The factors that control the orientation of cell division planes in meristems are largely
unknown. Cell interactions, however, are presumed to coordinate the distribution and
orientation of the divisions. In each cell microtubules in the cytoplasm help to orient the
nucleus before it divides. Then, at the time of the division, other microtubules arranged
in a spindle-shaped figure (the mitotic spindle) are involved in separating the daughter
chromosomes and moving them to opposite ends of the parent cell.
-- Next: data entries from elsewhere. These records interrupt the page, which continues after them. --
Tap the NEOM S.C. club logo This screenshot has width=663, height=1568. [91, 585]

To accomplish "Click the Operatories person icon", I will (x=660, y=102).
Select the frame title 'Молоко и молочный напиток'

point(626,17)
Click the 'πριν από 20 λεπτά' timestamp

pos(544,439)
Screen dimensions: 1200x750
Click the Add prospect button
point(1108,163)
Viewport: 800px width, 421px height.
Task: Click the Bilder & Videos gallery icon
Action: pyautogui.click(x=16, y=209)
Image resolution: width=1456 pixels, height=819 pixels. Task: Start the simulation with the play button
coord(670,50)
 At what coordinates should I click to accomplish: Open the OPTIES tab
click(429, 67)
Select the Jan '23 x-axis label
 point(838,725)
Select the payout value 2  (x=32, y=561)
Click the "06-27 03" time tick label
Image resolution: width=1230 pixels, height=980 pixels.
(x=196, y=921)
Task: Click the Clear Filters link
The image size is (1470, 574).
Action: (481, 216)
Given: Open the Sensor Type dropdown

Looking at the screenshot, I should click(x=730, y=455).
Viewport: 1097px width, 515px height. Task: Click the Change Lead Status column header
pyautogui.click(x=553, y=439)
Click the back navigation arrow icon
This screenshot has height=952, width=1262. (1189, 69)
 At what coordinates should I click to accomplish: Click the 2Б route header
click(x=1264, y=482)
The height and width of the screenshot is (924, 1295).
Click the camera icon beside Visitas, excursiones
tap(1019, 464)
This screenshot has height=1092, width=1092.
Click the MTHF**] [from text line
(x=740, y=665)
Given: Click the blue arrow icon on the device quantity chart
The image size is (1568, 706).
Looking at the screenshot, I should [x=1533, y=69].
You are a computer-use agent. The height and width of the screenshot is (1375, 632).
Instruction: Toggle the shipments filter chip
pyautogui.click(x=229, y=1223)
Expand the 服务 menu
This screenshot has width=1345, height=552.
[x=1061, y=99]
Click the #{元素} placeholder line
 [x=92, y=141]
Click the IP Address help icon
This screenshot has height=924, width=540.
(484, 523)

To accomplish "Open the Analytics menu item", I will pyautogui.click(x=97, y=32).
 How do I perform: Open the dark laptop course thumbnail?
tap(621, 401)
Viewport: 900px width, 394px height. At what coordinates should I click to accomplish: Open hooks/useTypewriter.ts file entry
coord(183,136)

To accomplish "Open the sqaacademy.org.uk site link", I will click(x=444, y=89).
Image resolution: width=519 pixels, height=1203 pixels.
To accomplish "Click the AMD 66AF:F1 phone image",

Thereafter, the
residual part of the spindle helps to locate the plate that separates the two daughter
cells. Microtubules are also concerned in determining the direction of growth in
expanding cells, since they appear to influence the construction of the cell wall by
controlling the way cellulose is laid down in it.
Although change in shape is a form of cell differentiation, the term in the more general
sense refers to a change in function, usually accompanied by specialization and the loss
of the capacity for further division. Biochemical differentiation often involves a change
in the character of the cell organelles—as when a generalized potential pigment body
(proplastid) matures as a chloroplast, a chlorophyll-containing plastid. But it may also
involve structural changes at a subcellular level, as when organelles change their
character in cells engaged in intense metabolic activity.